TASK DETAILS >> Go through the following data and transcribe exactly the stretch of lines from the one holding "The width and height of the screenshot is (1006, 400)." to the one holding "Task: Click the Supported Witnesses subtitle", both included.

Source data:
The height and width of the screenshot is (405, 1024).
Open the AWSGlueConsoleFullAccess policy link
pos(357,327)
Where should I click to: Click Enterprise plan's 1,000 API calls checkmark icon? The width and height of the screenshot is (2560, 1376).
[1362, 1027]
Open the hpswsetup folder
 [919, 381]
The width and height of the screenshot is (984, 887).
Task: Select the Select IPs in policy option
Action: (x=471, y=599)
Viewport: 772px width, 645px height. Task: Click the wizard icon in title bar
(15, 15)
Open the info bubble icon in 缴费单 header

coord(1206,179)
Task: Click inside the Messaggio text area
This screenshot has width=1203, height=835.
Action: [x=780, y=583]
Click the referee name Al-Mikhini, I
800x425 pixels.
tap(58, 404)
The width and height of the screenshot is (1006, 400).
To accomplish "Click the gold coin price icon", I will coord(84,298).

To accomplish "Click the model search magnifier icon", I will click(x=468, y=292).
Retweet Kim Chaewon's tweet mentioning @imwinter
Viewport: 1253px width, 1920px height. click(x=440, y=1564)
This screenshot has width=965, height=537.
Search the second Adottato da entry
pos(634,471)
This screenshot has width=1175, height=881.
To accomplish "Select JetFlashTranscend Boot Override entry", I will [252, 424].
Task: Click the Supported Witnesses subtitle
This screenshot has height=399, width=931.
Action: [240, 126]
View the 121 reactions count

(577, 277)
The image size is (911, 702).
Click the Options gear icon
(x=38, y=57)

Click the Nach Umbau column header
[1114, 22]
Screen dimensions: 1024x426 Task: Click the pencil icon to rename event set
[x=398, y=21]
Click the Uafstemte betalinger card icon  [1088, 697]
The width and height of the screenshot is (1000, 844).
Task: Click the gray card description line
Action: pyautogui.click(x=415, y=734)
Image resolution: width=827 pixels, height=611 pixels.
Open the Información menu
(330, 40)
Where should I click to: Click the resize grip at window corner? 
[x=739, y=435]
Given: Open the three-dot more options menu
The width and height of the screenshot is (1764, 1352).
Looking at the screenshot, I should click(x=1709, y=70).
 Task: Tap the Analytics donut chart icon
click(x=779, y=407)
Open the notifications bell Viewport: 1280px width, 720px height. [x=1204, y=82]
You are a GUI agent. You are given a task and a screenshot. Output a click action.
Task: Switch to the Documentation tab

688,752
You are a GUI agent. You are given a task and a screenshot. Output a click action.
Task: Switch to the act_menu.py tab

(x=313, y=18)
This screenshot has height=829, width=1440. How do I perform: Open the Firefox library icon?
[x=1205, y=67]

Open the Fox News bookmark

WRITTEN SOLUTION >>
The width and height of the screenshot is (1006, 400).
To accomplish "Click the gold coin price icon", I will coord(84,298).

To accomplish "Click the model search magnifier icon", I will click(x=468, y=292).
Retweet Kim Chaewon's tweet mentioning @imwinter
Viewport: 1253px width, 1920px height. click(x=440, y=1564)
This screenshot has width=965, height=537.
Search the second Adottato da entry
pos(634,471)
This screenshot has width=1175, height=881.
To accomplish "Select JetFlashTranscend Boot Override entry", I will [252, 424].
Task: Click the Supported Witnesses subtitle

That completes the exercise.